天地旋静,只有穆清痛哭声和着风雪在殿门前回旋。
一身铠甲的人仿佛一道山亦或一道恶灵暂时挡住了外间的所有纷乱,他只是半弯腰,身前人哭的肝肠寸断,她攀着他的脖颈张嘴大哭,以他从来没见过的样子,遂他一时间只是弯腰,及至,及至痛哭的人手从他脖颈上要软滑下去,他才跪地,一手将她揽住一手提着剑,他说“我在呢,我还在呢。”声音从腔子里发出来击在铠甲上,仿佛他也是痛极,穆清张眼泪眼模糊的看他。
“我母亲走了。”穆清依旧只有这一句,短短一点时间里,她嘴唇干出了一道裂口。
“我知道。”皇帝说一句,一手将穆清脸上的眼泪擦去,擦了穆清满脸是血,然后低头抿了抿她干裂的嘴唇,一把将人托起来。
他还一身铠甲,单手臂肘托起穆清臀腿,穆清趴在他身前,将头脸伏进他颈窝里,满鼻的血腥与汗气里嗅到了一丁点他的味道,因为这点味道,穆清痛哭声渐止,只是眼泪四流,这时候也不知是因为母亲走了眼泪四流,还是因为他来了眼泪四流,只是再也没有抬头,世间的纷争再同她没有关系,他来了。
皇帝单手托人站起来,隔了老远看床榻一眼,床榻上的人确乎是死了,他无言转身往殿外走,满世间都飘着风雪与动荡,只他周身安定,他仿佛也是瘦了,脸上五官更是刀削一般,穿了铠甲,浴了血幕,他浑身都是战气与煞气,映了火光的脸半明半暗凌厉异常,他该是杀神一样的在行走,只他身前贴着一个女人,他单手抱着一个女人,他侧脸亲吻那个女人侧脸,拿剑的手还擦去那女人脸上的眼泪,那女人在哭,他仿佛是低声哄了一句,满身都是煞气,只他脸上有点温柔。
脸上的温柔转瞬即逝,然那女人总抱在他身前。
是时夜已经到了后半,半空中的风雪更急,山下的跑马声却是渐歇,山底下的毡房正熊熊燃着,四处穿梭的人里身上皆都写了“宋”字,皇帝站山上看半天,不见藩部一众,王宫里人也不知去了哪里,四周空无一人。
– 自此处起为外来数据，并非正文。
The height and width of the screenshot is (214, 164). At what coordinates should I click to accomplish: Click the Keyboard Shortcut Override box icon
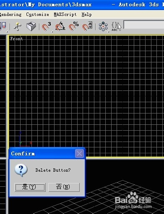31,26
穆清的母亲死在身后,皇帝抱着穆清漫无目的的在王宫里行走避开那殿,着和他一起上来的侍卫将穆清母亲尸身抬下山安置好,他便就停在山上。他在等王宫的主人回来,偶尔能看见王宫里的奴才在角落里出现,看见浑身带血的皇帝尖叫一声跑走,皇帝通通没管,他只是一方哄着穆清,一方观察着四周,想着野夫会从哪里出现。
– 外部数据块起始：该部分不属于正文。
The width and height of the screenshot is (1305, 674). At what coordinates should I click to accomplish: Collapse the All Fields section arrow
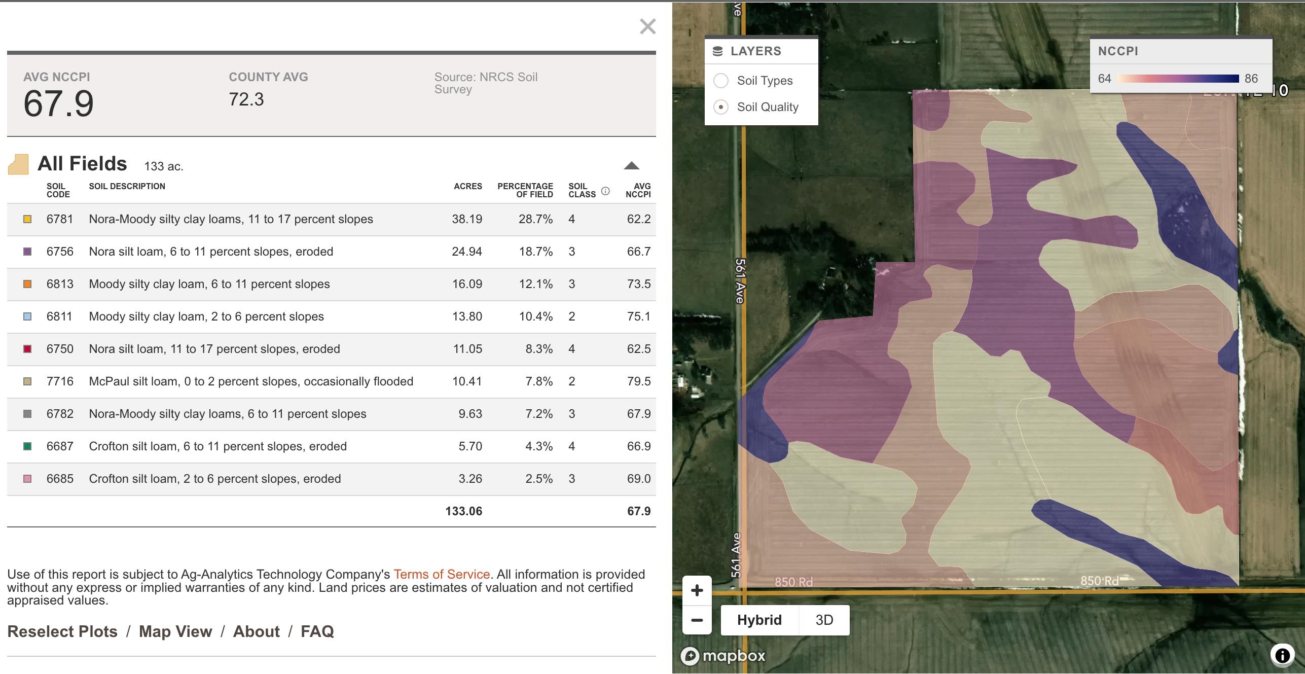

风雪越来越急,穆清身上穿的不厚,皇帝随意进了一间殿,恰好是野夫的寝殿,殿里放着穆清先前穿的衣服,还有野夫的衣服,皇帝面无表情看过去,沉默扯了一件大氅将穆清裹住在地上坐下,低头看眼前的簪花小楷,看那簪花小楷将一应鸡毛蒜皮的事情写的清清楚楚,连同野夫的一日三餐都安排的细致具体,甚至墨迹将干的纸上还写了如何将老藩王的后事了了,皇帝一页一页翻过,偶尔侧头看一眼伏在他颈侧的人,见她睫毛濡湿伤心欲绝,遂就一直沉默抱人坐着。、
也不知坐了多长时间,一直等着的人终是没有出现,皇帝起身,重新抱着人站起来,这里不是久留的地方,再不走,沈宗正一干该是要上山寻他来了。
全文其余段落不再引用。